Bounds are transformed before passing to scipy.

The cost function wrapper transforms back to linear before calling the emulator.

The result is transformed back to linear before returning.

This is transparent to the user — they provide and receive linear values. The only visible effect is better convergence and more meaningful uncertainty estimates for skewed parameters.

Sections 13–16 — Optimisation: From Local to Global¶

BioSNICAR's retrieve() function supports four optimisation methods, each suited to a different regime:

Method	Type	Pros	Cons	BioSNICAR usage
L-BFGS-B	Gradient-based, local	Fast, respects bounds	Stuck in local minima	Default for 1-param; local refinement in hybrid
Nelder-Mead	Simplex, derivative-free	No gradients needed	Slow in high dimensions; no native bounds	Fallback when gradients are unreliable
Differential Evolution	Population-based, global	Finds global minimum	Expensive (thousands of evaluations)	Global pre-search in hybrid
Hybrid DE + L-BFGS-B	Two-stage	Best of both worlds	Slightly slower than pure L-BFGS-B	Default for ≥2 parameters

The hybrid approach is the BioSNICAR default for multi-parameter retrieval: a short DE run (100 iterations, small population) identifies the right valley, then L-BFGS-B converges rapidly to the precise minimum. This avoids the classic failure mode where a gradient method starts in the wrong basin.

The code below demonstrates all four on the same 2-parameter cost surface.

DE pre-search:  x = [0.6000, 0.3000]  (nfev = 2020)
L-BFGS-B final: x = [0.6000, 0.3000]  (nfev = 3)
True values:        [0.6, 0.3]
Total nfev: 2023

Why this works so well: DE identifies the right valley quickly (it doesn't need to converge precisely, just get close).
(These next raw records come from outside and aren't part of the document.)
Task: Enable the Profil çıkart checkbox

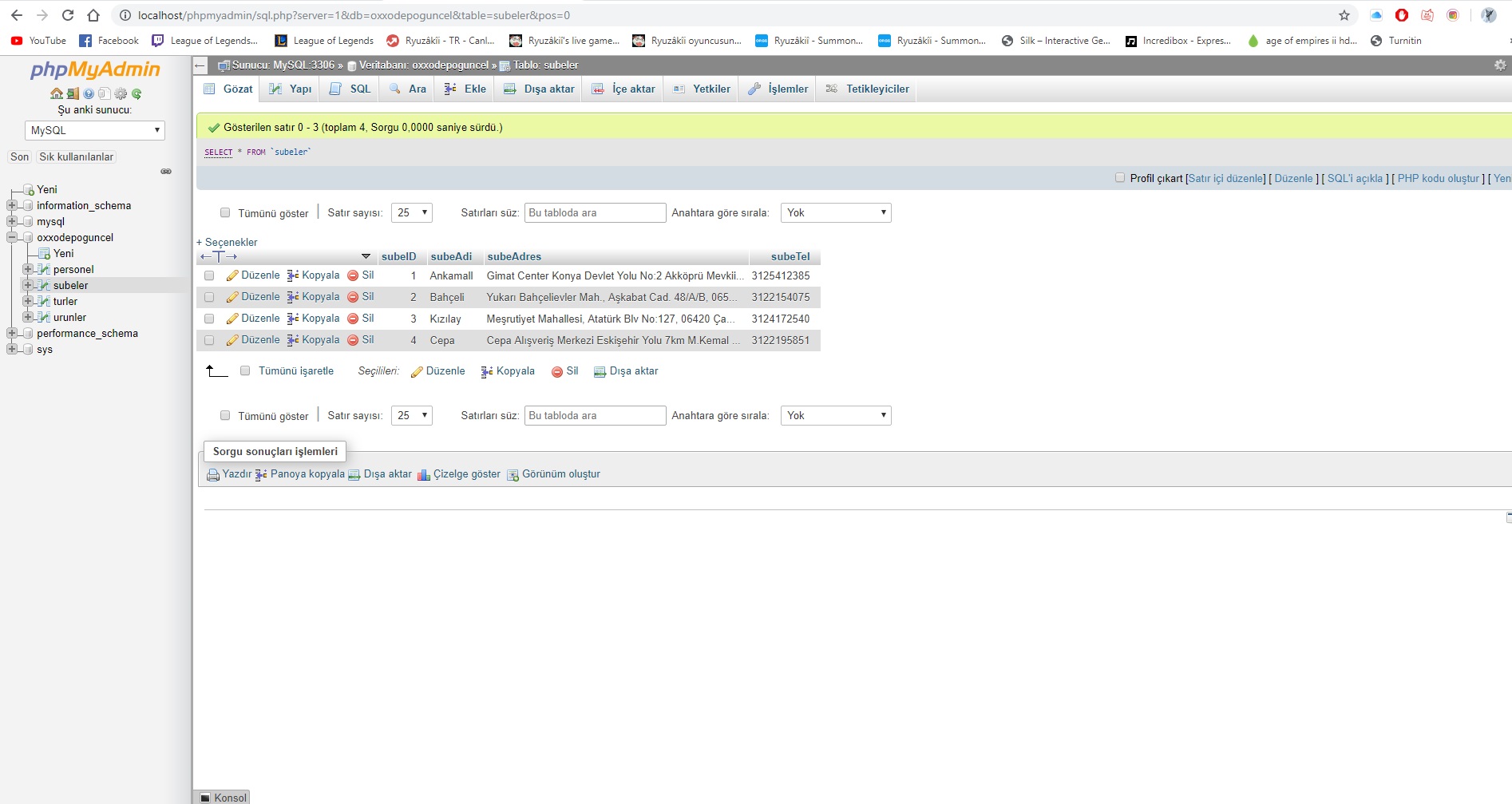Action: click(1119, 178)
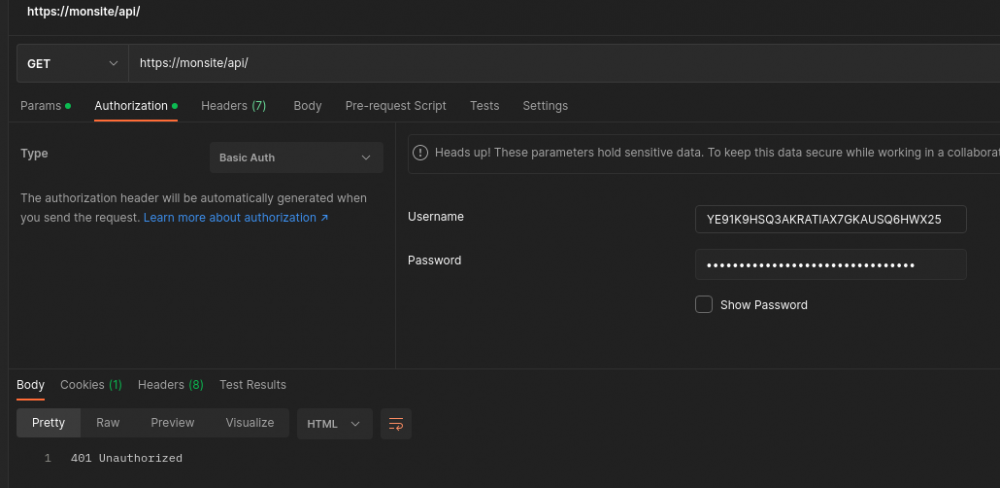
Task: Focus the Password input field
Action: (830, 265)
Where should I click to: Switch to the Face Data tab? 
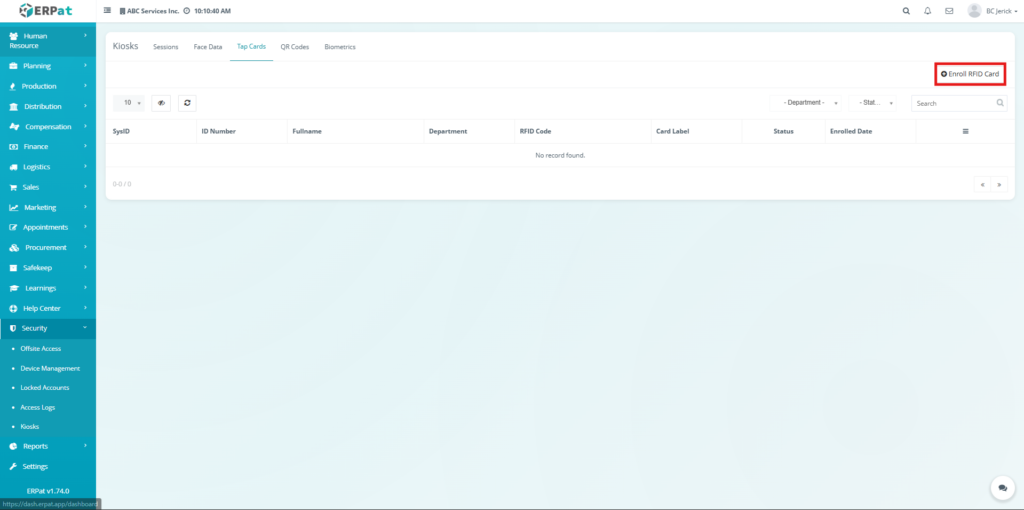click(207, 47)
L-BFGS-B then converges rapidly because it starts near the global minimum, where the cost surface is approximately quadratic and the gradient points straight to the bottom.

BioSNICAR connection — This is the default strategy for ≥2 free parameters in retrieve() (line 445):
de_result = differential_evolution(cost_fn, bounds, maxiter=100,
                                   popsize=10, seed=seed, polish=False)
x0_refined = de_result.x if de_result.fun < cost_fn(x0) else x0
result = minimize(cost_fn, x0_refined, method="L-BFGS-B", bounds=bounds)
The polish=False flag tells scipy's DE not to run its own internal L-BFGS-B polish — BioSNICAR runs a separate L-BFGS-B step with explicit control over tolerances and callback logging.

For single-parameter retrievals, the hybrid is unnecessary — the 1-D cost surface has no local minima, so L-BFGS-B alone suffices.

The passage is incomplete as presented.